## GIVEN ENTRIES
===============
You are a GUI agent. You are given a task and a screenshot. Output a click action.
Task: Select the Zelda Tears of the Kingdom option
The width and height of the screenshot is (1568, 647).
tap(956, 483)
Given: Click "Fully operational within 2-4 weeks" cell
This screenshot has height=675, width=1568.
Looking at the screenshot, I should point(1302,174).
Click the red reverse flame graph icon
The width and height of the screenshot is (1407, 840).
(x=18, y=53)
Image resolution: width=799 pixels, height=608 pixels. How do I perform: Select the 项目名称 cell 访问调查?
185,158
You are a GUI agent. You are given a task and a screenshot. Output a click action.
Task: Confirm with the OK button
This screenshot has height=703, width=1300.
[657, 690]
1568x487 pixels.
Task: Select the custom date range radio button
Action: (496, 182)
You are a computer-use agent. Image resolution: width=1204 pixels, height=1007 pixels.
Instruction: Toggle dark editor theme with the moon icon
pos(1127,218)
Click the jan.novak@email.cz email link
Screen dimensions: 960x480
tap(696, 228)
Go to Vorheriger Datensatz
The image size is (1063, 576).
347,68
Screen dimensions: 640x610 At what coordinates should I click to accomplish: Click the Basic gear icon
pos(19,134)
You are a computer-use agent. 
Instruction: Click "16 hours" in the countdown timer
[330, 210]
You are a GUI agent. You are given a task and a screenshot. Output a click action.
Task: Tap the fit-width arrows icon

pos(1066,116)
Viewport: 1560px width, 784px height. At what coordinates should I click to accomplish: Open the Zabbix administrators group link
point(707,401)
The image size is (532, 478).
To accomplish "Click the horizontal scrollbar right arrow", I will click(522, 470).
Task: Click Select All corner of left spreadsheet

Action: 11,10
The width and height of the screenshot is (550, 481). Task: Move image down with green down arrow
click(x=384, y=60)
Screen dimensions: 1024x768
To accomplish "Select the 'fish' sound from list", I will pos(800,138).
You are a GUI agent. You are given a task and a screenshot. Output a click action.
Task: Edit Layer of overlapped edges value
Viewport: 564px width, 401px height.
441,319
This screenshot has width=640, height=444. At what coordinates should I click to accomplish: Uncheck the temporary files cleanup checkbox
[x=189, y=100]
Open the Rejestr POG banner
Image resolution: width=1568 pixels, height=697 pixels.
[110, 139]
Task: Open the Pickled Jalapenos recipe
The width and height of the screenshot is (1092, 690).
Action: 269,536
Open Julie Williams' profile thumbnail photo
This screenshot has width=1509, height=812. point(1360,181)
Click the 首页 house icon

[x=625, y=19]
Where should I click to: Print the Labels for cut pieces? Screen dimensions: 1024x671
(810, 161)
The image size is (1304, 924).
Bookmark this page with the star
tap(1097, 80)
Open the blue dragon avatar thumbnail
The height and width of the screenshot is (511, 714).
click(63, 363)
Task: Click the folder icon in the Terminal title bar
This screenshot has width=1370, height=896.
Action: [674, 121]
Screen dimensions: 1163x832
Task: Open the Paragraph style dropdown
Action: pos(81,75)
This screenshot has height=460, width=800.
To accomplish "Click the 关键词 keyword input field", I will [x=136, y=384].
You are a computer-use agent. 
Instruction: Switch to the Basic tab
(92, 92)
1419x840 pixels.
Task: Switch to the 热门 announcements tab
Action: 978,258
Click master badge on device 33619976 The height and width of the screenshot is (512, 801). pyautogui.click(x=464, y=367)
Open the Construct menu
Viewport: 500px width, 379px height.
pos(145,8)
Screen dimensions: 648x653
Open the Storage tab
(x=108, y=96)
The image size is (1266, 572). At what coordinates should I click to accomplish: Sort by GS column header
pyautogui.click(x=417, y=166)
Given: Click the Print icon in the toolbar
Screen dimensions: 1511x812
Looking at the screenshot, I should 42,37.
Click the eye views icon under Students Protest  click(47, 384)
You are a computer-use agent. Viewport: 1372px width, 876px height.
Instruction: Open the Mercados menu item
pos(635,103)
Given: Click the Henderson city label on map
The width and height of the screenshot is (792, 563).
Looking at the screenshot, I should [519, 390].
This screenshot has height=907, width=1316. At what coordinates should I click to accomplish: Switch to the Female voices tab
===============
## WORK TO DO
Repeat all of the material above word for word, keeping each line as it stands.

## EXERCISE SOLUTION
You are a GUI agent. You are given a task and a screenshot. Output a click action.
Task: Select the Zelda Tears of the Kingdom option
The width and height of the screenshot is (1568, 647).
tap(956, 483)
Given: Click "Fully operational within 2-4 weeks" cell
This screenshot has height=675, width=1568.
Looking at the screenshot, I should point(1302,174).
Click the red reverse flame graph icon
The width and height of the screenshot is (1407, 840).
(x=18, y=53)
Image resolution: width=799 pixels, height=608 pixels. How do I perform: Select the 项目名称 cell 访问调查?
185,158
You are a GUI agent. You are given a task and a screenshot. Output a click action.
Task: Confirm with the OK button
This screenshot has height=703, width=1300.
[657, 690]
1568x487 pixels.
Task: Select the custom date range radio button
Action: (496, 182)
You are a computer-use agent. Image resolution: width=1204 pixels, height=1007 pixels.
Instruction: Toggle dark editor theme with the moon icon
pos(1127,218)
Click the jan.novak@email.cz email link
Screen dimensions: 960x480
tap(696, 228)
Go to Vorheriger Datensatz
The image size is (1063, 576).
347,68
Screen dimensions: 640x610 At what coordinates should I click to accomplish: Click the Basic gear icon
pos(19,134)
You are a computer-use agent. 
Instruction: Click "16 hours" in the countdown timer
[330, 210]
You are a GUI agent. You are given a task and a screenshot. Output a click action.
Task: Tap the fit-width arrows icon

pos(1066,116)
Viewport: 1560px width, 784px height. At what coordinates should I click to accomplish: Open the Zabbix administrators group link
point(707,401)
The image size is (532, 478).
To accomplish "Click the horizontal scrollbar right arrow", I will click(522, 470).
Task: Click Select All corner of left spreadsheet

Action: 11,10
The width and height of the screenshot is (550, 481). Task: Move image down with green down arrow
click(x=384, y=60)
Screen dimensions: 1024x768
To accomplish "Select the 'fish' sound from list", I will pos(800,138).
You are a GUI agent. You are given a task and a screenshot. Output a click action.
Task: Edit Layer of overlapped edges value
Viewport: 564px width, 401px height.
441,319
This screenshot has width=640, height=444. At what coordinates should I click to accomplish: Uncheck the temporary files cleanup checkbox
[x=189, y=100]
Open the Rejestr POG banner
Image resolution: width=1568 pixels, height=697 pixels.
[110, 139]
Task: Open the Pickled Jalapenos recipe
The width and height of the screenshot is (1092, 690).
Action: 269,536
Open Julie Williams' profile thumbnail photo
This screenshot has width=1509, height=812. point(1360,181)
Click the 首页 house icon

[x=625, y=19]
Where should I click to: Print the Labels for cut pieces? Screen dimensions: 1024x671
(810, 161)
The image size is (1304, 924).
Bookmark this page with the star
tap(1097, 80)
Open the blue dragon avatar thumbnail
The height and width of the screenshot is (511, 714).
click(63, 363)
Task: Click the folder icon in the Terminal title bar
This screenshot has width=1370, height=896.
Action: [674, 121]
Screen dimensions: 1163x832
Task: Open the Paragraph style dropdown
Action: pos(81,75)
This screenshot has height=460, width=800.
To accomplish "Click the 关键词 keyword input field", I will [x=136, y=384].
You are a computer-use agent. 
Instruction: Switch to the Basic tab
(92, 92)
1419x840 pixels.
Task: Switch to the 热门 announcements tab
Action: 978,258
Click master badge on device 33619976 The height and width of the screenshot is (512, 801). pyautogui.click(x=464, y=367)
Open the Construct menu
Viewport: 500px width, 379px height.
pos(145,8)
Screen dimensions: 648x653
Open the Storage tab
(x=108, y=96)
The image size is (1266, 572). At what coordinates should I click to accomplish: Sort by GS column header
pyautogui.click(x=417, y=166)
Given: Click the Print icon in the toolbar
Screen dimensions: 1511x812
Looking at the screenshot, I should 42,37.
Click the eye views icon under Students Protest  click(47, 384)
You are a computer-use agent. Viewport: 1372px width, 876px height.
Instruction: Open the Mercados menu item
pos(635,103)
Given: Click the Henderson city label on map
The width and height of the screenshot is (792, 563).
Looking at the screenshot, I should [519, 390].
This screenshot has height=907, width=1316. At what coordinates should I click to accomplish: Switch to the Female voices tab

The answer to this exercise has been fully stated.